The Foreign Assistance Act of 1974 ()  was an Act of the 93rd United States Congress that added several amendments to the Foreign Assistance Act of 1961.

Aid to South Vietnam 
The Act effectively eliminated aid and military funding for South Vietnam. Direct US involvement in Vietnam was already prohibited under the Case–Church Amendment, and the termination of US funding and indirect support for South Vietnam was a significant factor leading to the Fall of Saigon.

Covert actions
The Act also included the Hughes–Ryan Amendment, which required the President to report all covert operations of the CIA to Congress within a set time limit, and placed limits on the funding of such operations. 

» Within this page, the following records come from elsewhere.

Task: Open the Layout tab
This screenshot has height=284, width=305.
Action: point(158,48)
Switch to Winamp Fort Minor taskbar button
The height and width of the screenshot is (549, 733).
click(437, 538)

The Act also included other amendments, including, among others, appropriation of funds to Israel, Egypt, and Jordan, and the suspension of funds to Turkey due to the Turkish invasion of Cyprus.

Human rights
The Foreign Assistance Act of 1974 declared that it was the sense of the Congress that:
"except in extraordinary circumstances, the President shall substantially reduce or terminate security assistance to any government which engages in a consistent pattern of gross violations of internationally recognized human rights..."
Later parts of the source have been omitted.